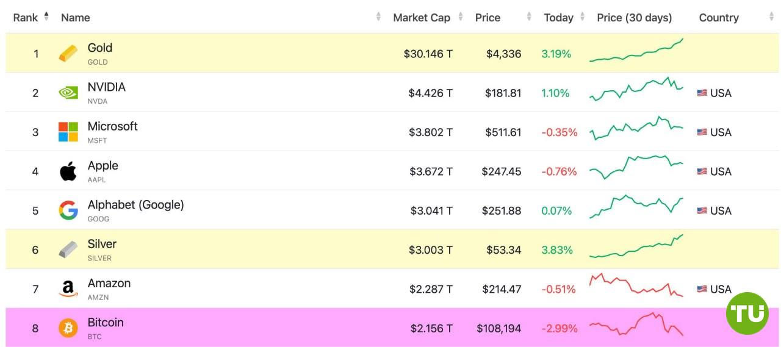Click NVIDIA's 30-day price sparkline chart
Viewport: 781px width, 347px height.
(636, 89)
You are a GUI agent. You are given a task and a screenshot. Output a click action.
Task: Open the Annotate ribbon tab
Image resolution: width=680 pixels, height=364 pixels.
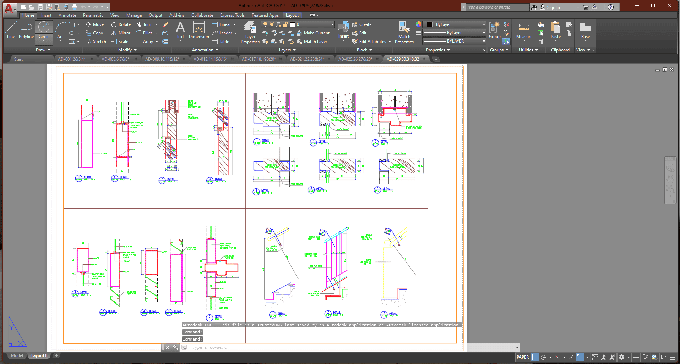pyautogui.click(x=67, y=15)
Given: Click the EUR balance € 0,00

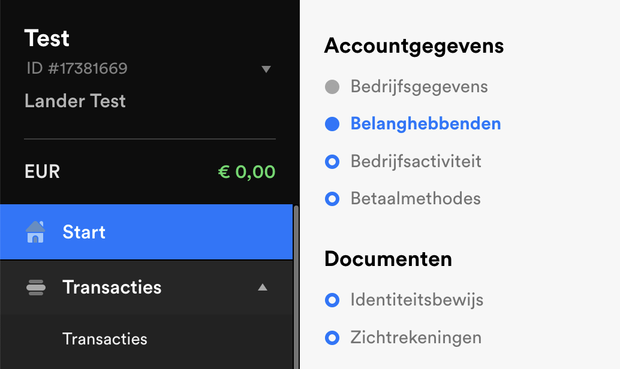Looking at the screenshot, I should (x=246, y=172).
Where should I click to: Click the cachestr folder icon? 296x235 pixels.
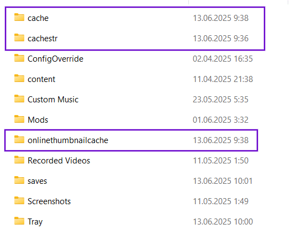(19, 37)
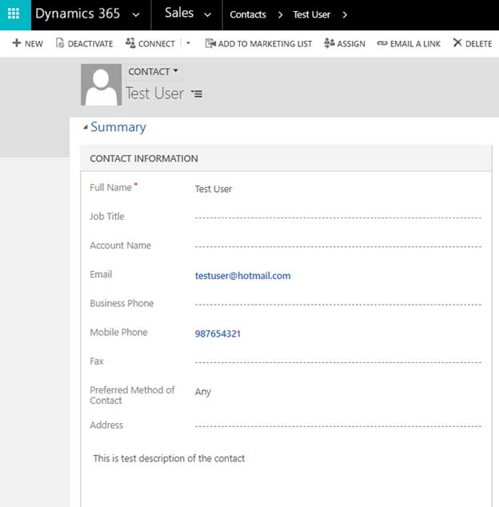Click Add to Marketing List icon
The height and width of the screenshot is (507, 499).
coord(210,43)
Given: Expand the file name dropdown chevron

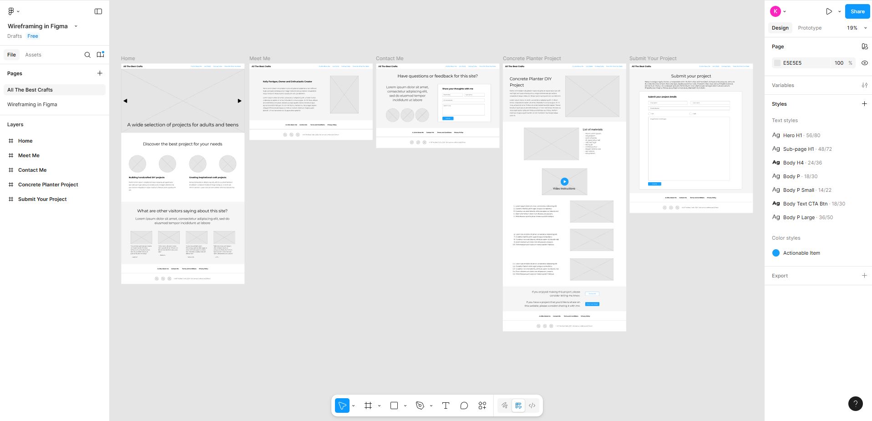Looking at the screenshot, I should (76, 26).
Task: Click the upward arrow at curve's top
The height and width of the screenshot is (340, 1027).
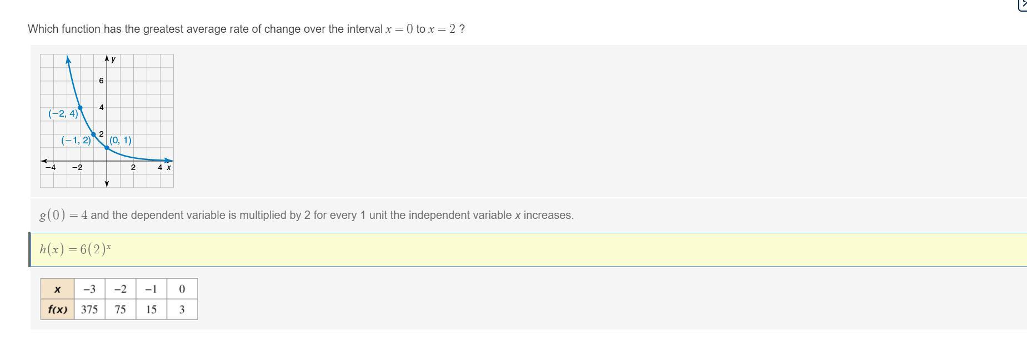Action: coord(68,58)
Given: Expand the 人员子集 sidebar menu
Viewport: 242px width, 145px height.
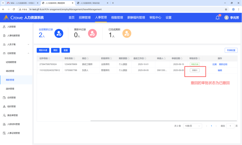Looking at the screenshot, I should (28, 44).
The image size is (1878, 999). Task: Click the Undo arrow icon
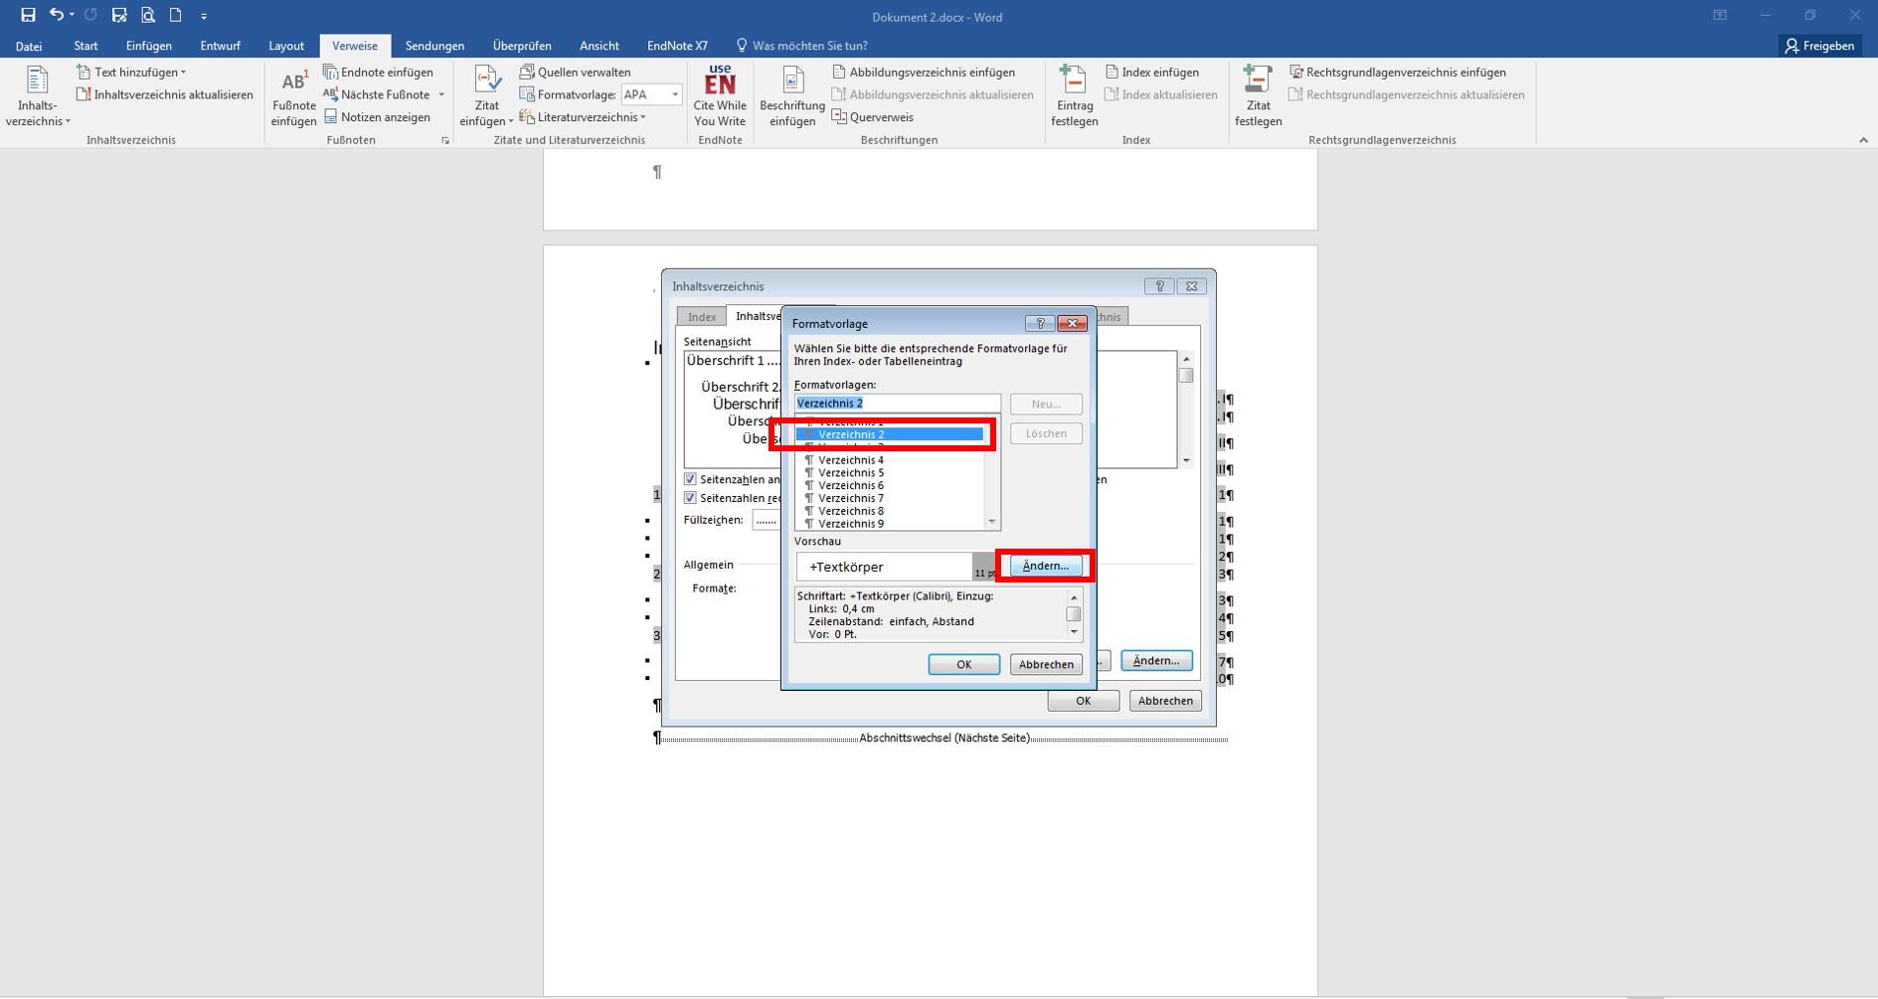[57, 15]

...

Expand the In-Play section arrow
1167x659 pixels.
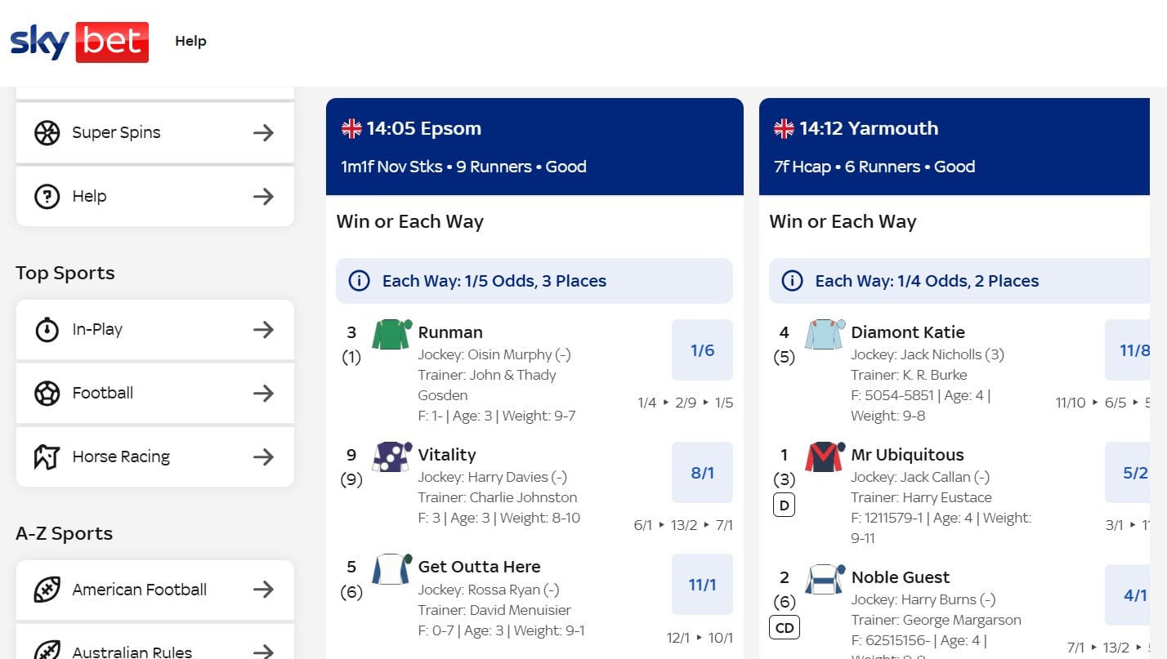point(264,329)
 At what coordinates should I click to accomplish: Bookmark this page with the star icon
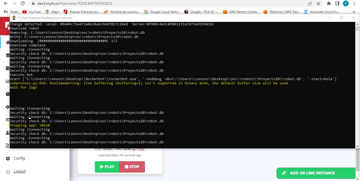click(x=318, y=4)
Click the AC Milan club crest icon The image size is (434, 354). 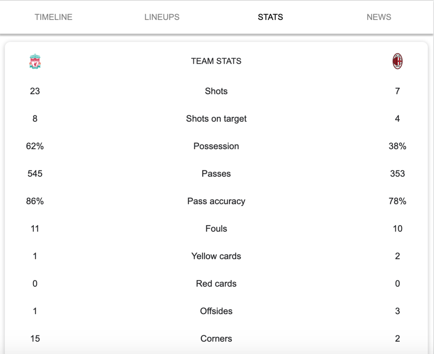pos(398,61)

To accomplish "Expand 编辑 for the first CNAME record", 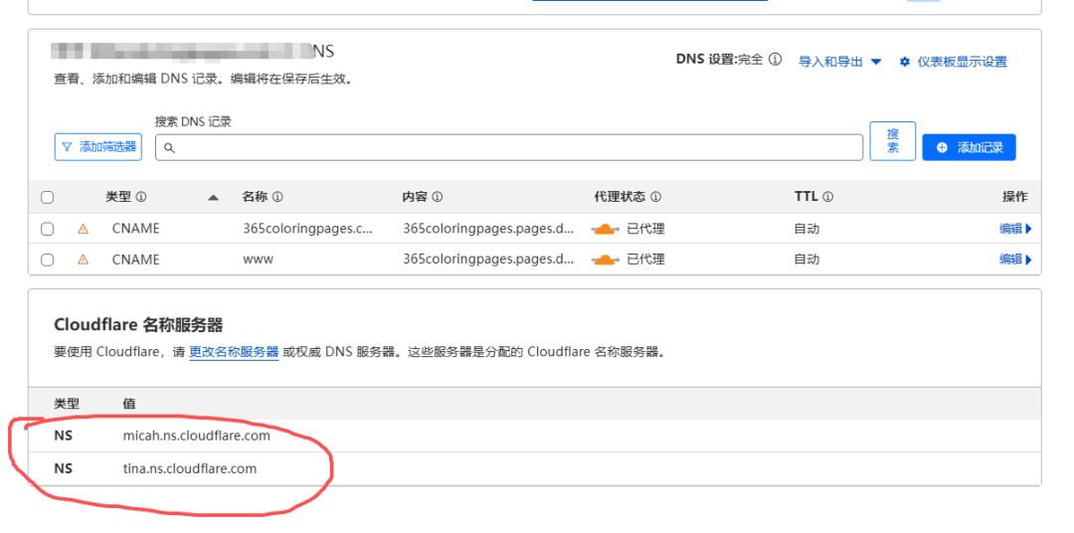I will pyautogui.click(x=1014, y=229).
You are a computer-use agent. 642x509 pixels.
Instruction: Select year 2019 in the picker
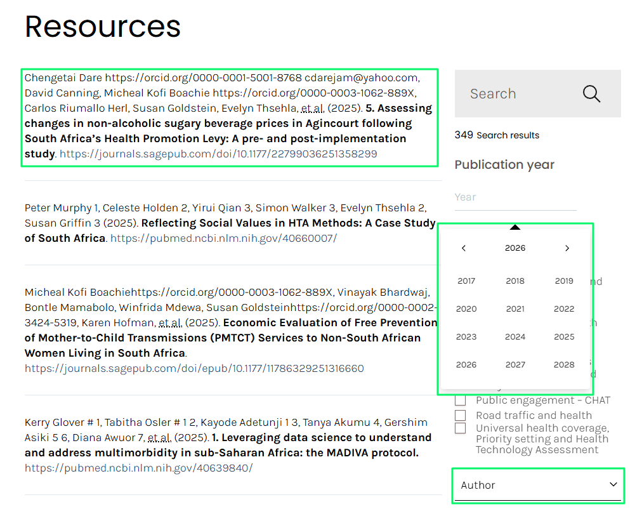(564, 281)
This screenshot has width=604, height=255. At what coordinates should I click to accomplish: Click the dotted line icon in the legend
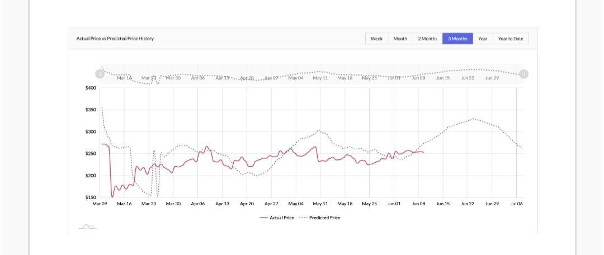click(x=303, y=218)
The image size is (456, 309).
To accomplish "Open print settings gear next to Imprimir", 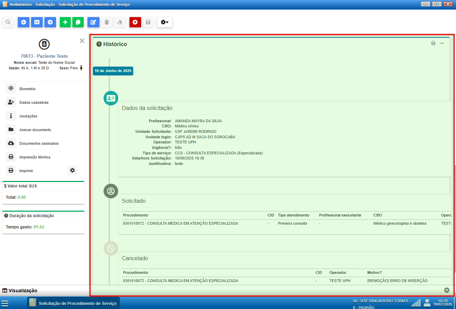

**What needs to be done**
Above are entries with pictures among them. Write out exactly the lines from the one containing "Where should I" through the one containing "Given: Expand the 人员子集 sidebar menu", ends included, and leave those pictures out.

**Task output**
Where should I click to: Click the cachestr folder icon? 296x235 pixels.
(19, 37)
Click Add to Marketing List icon
The height and width of the screenshot is (507, 499).
coord(210,43)
Given: Expand the file name dropdown chevron

Looking at the screenshot, I should (76, 26).
Task: Click the upward arrow at curve's top
The height and width of the screenshot is (340, 1027).
Action: coord(68,58)
Given: Expand the 人员子集 sidebar menu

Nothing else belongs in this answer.